Beginning with the line that holds "Where should I" in the data below, give again every line through the one that holds "Instruction: Switch to area chart style icon", exactly as written.

====

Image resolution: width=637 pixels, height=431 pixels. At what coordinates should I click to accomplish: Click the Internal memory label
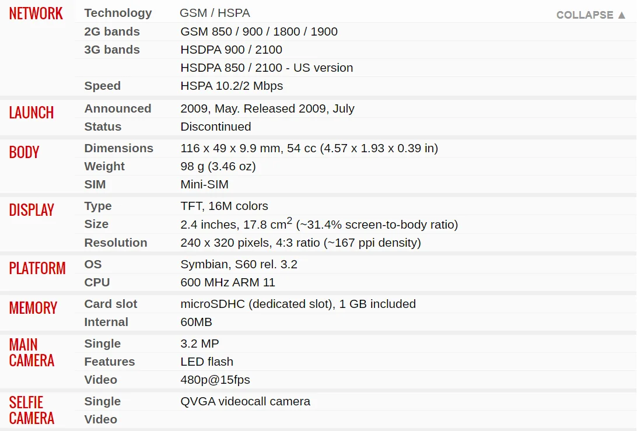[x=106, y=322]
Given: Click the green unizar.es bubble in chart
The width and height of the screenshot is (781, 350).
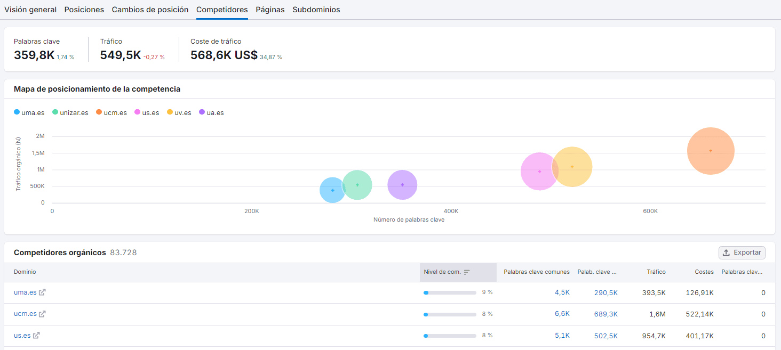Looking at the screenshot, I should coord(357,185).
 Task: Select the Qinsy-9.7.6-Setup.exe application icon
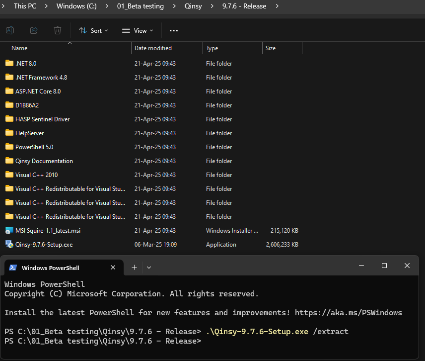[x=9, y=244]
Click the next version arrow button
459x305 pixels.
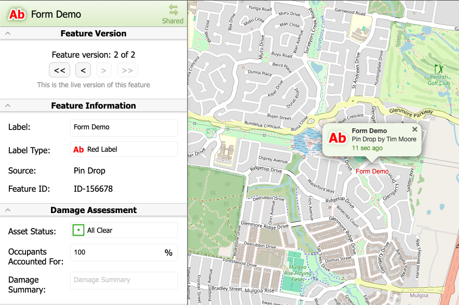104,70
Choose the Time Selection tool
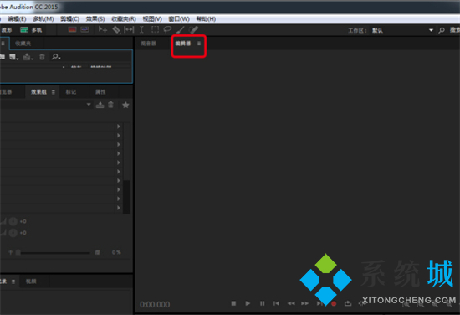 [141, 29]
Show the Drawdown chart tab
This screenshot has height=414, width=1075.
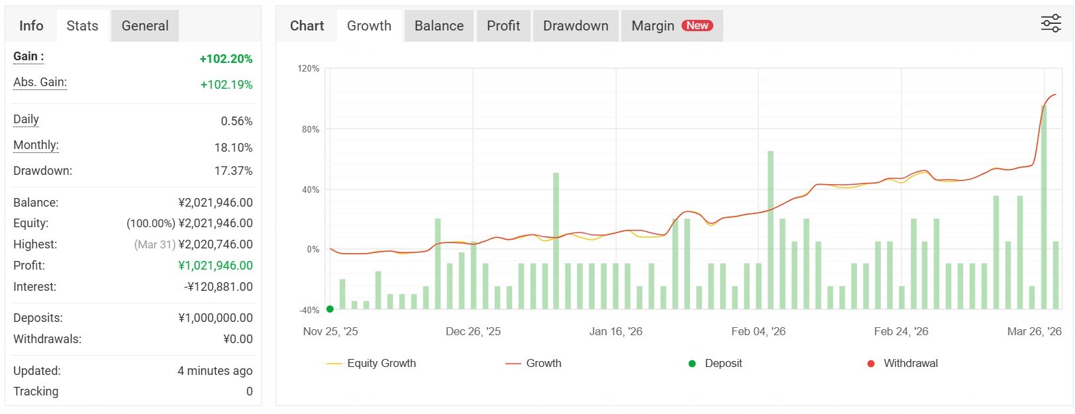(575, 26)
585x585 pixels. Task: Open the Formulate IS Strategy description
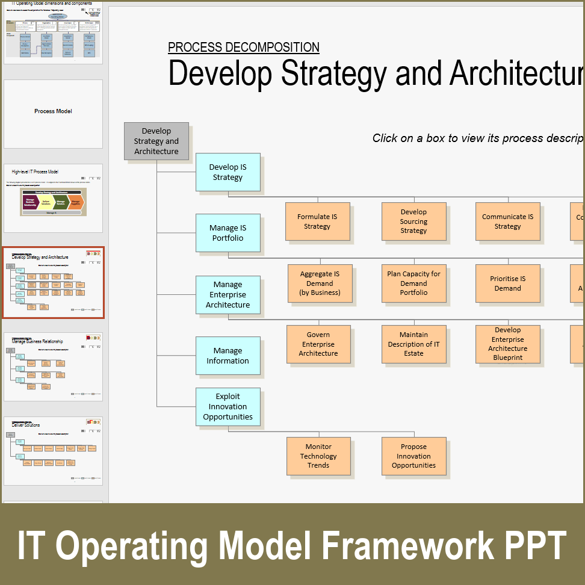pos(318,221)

====

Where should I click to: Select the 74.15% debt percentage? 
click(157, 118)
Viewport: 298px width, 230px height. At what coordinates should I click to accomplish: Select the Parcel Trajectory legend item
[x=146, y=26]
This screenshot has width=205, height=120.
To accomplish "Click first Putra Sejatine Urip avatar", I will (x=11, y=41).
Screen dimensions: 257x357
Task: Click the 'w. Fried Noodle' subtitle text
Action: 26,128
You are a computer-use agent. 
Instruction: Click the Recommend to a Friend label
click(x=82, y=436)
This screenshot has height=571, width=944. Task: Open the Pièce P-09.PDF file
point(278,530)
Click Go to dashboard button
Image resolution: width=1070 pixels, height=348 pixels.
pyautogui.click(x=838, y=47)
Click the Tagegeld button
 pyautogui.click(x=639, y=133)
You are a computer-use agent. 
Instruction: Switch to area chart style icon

====

→ RESULT OF THIS EXERCISE:
Where should I click to: Select the 74.15% debt percentage? 
click(157, 118)
Viewport: 298px width, 230px height. At what coordinates should I click to accomplish: Select the Parcel Trajectory legend item
[x=146, y=26]
This screenshot has width=205, height=120.
To accomplish "Click first Putra Sejatine Urip avatar", I will (x=11, y=41).
Screen dimensions: 257x357
Task: Click the 'w. Fried Noodle' subtitle text
Action: 26,128
You are a computer-use agent. 
Instruction: Click the Recommend to a Friend label
click(x=82, y=436)
This screenshot has height=571, width=944. Task: Open the Pièce P-09.PDF file
point(278,530)
Click Go to dashboard button
Image resolution: width=1070 pixels, height=348 pixels.
pyautogui.click(x=838, y=47)
Click the Tagegeld button
 pyautogui.click(x=639, y=133)
You are a computer-use agent. 
Instruction: Switch to area chart style icon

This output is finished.